Mediating Buddhism’s original contribution to the scientific investigation of Buddhism is fivefold and begins with a "simple" starting point: we do not know what the entity named "Buddhism" actually is! The application of theories by French sociologist, anthropologist and philosopher Bruno Latour (1947– 2022), e.g. actor-network theory and modes of existence, as well as the concept of material religion on Buddhist mediators has led to the following insights:

(1) The investigation of Buddhism does not focus on religion alone, but is instead concerned with Buddhist mediators, i.e. any images, concepts, or events that refer to Buddhist aesthetics.
(2) The study of Buddhist mediators leads to an understanding of Buddhism as ontological pluralism, where multiple truths — for instance, religious, scientific, technological or ethical — are synchronously true.
(3) The study of Buddhism-as-mediators leads to the redefinition of the discipline of religious studies as mediational studies or science of mediators.
(4) Research on Buddhism has allowed us to strengthen the material religion approach into a non-foundational and solely relational quantum religion approach.
(5) Buddhism is empty, relations-only and fully mediational.

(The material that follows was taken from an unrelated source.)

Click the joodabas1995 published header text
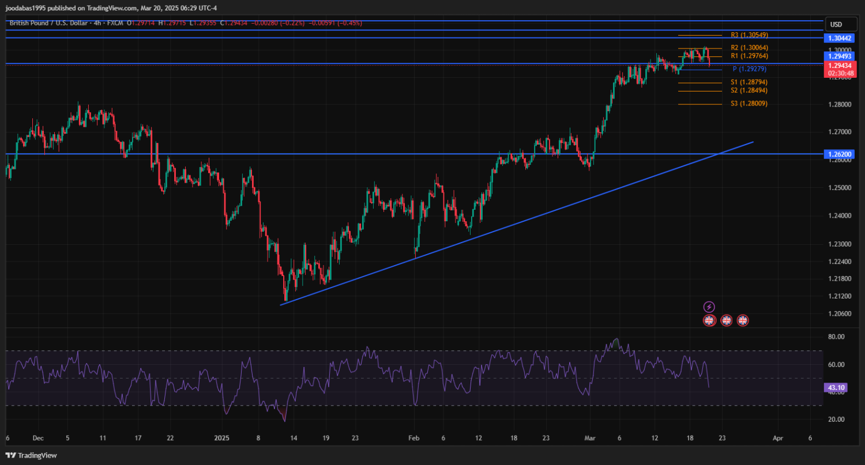This screenshot has width=865, height=465. point(111,8)
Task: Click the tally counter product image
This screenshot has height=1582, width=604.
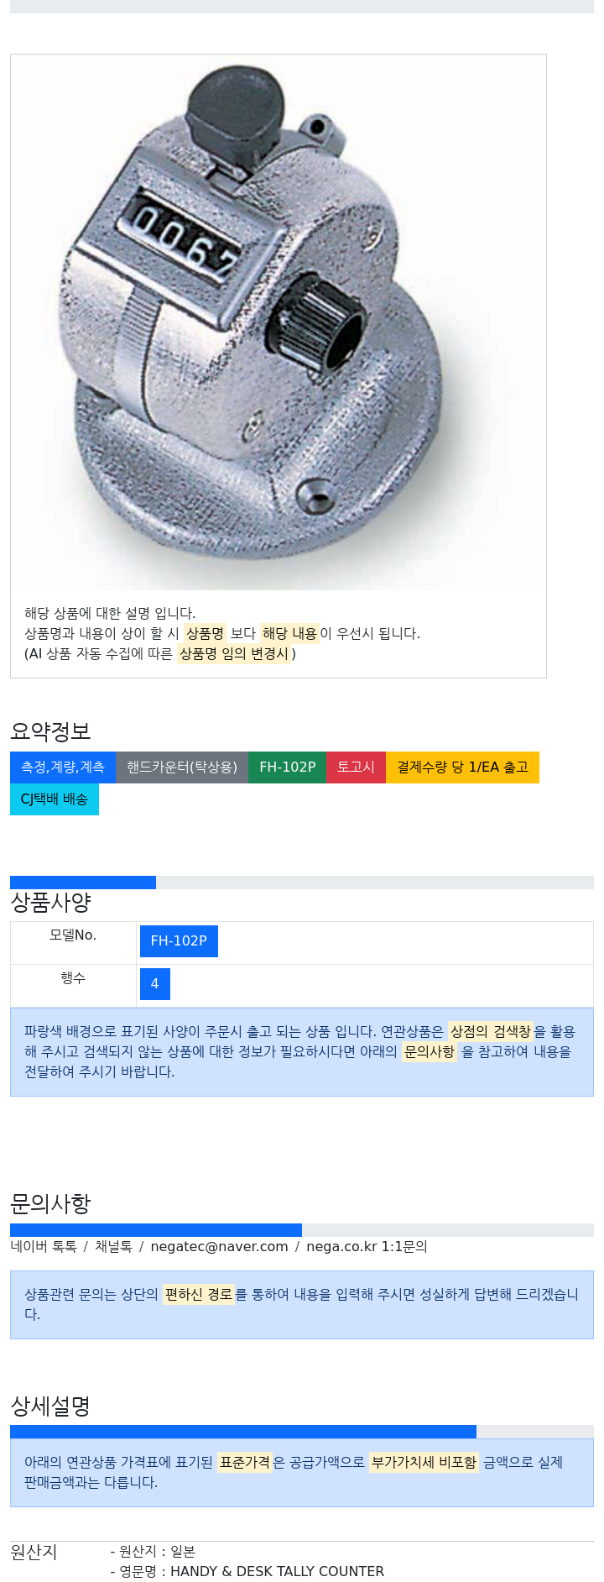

By problematizing the subject-object dichotomy, Buddhism can therefore not appear as an object that is somewhere "out there" and could therefore simply be studied and described by subjects (i.e. religious studies scholars). Buddhism is pluralistic and — since it involves transformations and fictions in art and advertising, reproductions of politics and law, as well as references within sciences — therefore not an "object" of neoliberal, consumerist users (academics as well as laymen), since these actors (humans, animals and objects) can be considered Buddhist themselves, i.e. interwoven in networks that feature Buddhist mediators. As a result, Buddhism as a religion plays of course an important part of Buddhism, albeit only a very small one, which is why Buddhism, Buddhists, people interested in Buddhism, and Buddhism researchers should be more adequately understood as Buddhist mediators within mediation processes, which in turn point to the ever-existing gap and play, which gathers Buddhist actors, things and events. This leads us to the quite Latourian claim: we have never studied (mediational) Buddhism and so let us start studying (mediational) Buddhism at last!